--- What you will do ---
Every line containing the string "computer" should be returned from the records.

--- Available records ---
-- -- --
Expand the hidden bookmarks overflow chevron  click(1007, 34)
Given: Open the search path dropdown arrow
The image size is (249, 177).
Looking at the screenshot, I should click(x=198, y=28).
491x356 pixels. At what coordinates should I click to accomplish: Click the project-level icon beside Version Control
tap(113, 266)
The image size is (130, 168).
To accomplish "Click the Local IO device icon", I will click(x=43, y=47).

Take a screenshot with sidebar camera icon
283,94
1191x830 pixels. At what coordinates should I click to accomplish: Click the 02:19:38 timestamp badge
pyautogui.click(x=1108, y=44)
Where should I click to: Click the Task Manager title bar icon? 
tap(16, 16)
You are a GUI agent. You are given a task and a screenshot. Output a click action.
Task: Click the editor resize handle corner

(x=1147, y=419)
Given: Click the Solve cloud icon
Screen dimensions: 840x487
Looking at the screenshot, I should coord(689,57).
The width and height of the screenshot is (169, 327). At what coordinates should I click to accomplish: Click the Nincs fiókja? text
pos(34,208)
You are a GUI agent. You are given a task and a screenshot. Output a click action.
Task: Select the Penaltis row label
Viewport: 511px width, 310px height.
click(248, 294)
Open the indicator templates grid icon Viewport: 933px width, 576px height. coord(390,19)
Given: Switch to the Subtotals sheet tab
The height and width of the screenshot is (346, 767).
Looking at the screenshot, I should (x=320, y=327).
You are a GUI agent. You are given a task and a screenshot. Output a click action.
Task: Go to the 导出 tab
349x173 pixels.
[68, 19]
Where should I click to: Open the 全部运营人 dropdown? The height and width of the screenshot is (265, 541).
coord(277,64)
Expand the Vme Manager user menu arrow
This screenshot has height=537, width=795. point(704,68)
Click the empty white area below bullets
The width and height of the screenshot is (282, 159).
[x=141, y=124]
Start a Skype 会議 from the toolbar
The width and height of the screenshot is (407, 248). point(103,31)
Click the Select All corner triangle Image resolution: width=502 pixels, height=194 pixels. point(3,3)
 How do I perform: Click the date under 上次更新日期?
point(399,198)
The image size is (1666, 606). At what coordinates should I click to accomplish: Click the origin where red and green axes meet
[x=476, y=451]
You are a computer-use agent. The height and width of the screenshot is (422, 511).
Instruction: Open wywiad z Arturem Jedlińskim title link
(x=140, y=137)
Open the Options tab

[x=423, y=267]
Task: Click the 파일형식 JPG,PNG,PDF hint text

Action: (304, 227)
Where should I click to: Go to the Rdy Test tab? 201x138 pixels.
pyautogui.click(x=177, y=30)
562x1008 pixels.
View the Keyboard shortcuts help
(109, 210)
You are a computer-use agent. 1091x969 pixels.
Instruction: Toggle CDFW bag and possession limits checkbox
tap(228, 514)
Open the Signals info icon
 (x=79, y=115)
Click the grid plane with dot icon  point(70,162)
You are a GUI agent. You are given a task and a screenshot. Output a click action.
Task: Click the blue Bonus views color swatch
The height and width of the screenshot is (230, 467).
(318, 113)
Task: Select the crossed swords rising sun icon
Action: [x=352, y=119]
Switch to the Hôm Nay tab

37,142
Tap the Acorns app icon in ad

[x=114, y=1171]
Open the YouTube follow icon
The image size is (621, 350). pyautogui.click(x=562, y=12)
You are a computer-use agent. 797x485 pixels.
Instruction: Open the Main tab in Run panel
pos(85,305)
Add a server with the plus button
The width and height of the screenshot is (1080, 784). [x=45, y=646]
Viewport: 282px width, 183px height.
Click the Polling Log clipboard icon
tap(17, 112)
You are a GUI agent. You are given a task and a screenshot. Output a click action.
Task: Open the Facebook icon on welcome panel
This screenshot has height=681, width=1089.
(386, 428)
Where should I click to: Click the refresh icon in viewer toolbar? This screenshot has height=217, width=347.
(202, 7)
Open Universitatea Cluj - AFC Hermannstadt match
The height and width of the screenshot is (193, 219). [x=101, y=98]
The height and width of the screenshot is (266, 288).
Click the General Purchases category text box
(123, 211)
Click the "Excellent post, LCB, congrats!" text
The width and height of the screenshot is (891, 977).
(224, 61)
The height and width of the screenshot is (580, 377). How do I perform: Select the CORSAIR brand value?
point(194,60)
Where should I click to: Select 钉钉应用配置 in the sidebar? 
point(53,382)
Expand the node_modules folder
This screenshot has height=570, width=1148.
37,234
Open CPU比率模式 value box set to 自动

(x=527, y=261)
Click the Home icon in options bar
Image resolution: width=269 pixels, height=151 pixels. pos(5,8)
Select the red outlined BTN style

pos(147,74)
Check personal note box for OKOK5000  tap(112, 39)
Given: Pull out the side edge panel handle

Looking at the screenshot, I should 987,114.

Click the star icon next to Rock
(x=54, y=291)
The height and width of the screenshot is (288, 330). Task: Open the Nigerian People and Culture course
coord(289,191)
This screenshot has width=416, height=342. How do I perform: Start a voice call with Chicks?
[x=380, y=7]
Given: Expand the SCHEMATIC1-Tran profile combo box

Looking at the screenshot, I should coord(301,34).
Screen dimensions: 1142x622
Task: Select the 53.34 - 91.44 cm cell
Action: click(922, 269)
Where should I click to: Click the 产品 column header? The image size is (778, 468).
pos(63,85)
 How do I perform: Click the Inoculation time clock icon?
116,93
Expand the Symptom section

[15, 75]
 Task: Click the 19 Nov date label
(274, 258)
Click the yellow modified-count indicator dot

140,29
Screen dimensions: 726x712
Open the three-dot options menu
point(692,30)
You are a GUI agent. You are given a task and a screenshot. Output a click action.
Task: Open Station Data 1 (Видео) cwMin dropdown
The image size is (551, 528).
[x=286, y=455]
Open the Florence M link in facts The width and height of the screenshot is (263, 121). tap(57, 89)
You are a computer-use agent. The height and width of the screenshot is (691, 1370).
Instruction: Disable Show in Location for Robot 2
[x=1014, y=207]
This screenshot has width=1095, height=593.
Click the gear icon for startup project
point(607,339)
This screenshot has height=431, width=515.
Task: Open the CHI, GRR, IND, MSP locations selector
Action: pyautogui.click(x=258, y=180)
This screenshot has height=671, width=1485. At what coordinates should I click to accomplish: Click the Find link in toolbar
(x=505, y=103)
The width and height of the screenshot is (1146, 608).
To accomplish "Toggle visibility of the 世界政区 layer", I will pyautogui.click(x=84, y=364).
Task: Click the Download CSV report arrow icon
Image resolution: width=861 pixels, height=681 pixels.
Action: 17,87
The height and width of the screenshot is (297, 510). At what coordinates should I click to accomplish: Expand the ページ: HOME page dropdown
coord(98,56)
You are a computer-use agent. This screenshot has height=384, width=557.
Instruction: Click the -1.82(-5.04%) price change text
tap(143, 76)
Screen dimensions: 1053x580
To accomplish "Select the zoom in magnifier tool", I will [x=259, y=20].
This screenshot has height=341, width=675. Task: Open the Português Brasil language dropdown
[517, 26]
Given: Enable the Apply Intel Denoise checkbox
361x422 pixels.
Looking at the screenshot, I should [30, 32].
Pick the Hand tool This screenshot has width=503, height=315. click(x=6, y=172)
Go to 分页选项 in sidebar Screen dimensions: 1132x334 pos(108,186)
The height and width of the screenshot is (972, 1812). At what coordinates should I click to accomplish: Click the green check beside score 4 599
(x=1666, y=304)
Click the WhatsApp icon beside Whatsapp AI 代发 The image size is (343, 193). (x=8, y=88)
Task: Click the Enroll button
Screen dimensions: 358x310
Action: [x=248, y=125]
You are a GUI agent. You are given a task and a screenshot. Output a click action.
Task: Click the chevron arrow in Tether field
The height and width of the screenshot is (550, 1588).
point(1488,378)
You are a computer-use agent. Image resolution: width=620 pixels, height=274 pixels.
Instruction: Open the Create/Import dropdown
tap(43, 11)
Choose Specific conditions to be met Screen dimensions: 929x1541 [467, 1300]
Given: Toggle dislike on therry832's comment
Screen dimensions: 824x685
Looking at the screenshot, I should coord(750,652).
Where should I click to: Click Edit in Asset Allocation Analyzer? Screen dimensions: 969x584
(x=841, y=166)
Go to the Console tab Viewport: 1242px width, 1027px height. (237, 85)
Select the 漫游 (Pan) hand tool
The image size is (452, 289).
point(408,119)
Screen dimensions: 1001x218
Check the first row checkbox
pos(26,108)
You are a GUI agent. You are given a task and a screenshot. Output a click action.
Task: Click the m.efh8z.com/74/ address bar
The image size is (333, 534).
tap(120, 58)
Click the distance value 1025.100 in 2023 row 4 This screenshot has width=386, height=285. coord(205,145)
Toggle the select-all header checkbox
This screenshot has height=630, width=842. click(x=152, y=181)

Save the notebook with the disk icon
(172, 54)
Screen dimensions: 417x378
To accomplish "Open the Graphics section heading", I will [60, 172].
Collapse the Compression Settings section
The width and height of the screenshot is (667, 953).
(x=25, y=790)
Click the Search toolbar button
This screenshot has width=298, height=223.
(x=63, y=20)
-- -- --
--- Finished task ---
You are a computer-use agent. The height and width of the screenshot is (422, 511).
You are a computer-use agent. 1091x969 pixels.
You are a computer-use agent. 797x485 pixels.
You are a computer-use agent. The height and width of the screenshot is (691, 1370).
You are a computer-use agent. This screenshot has height=384, width=557.
You are a computer-use agent. Image resolution: width=620 pixels, height=274 pixels.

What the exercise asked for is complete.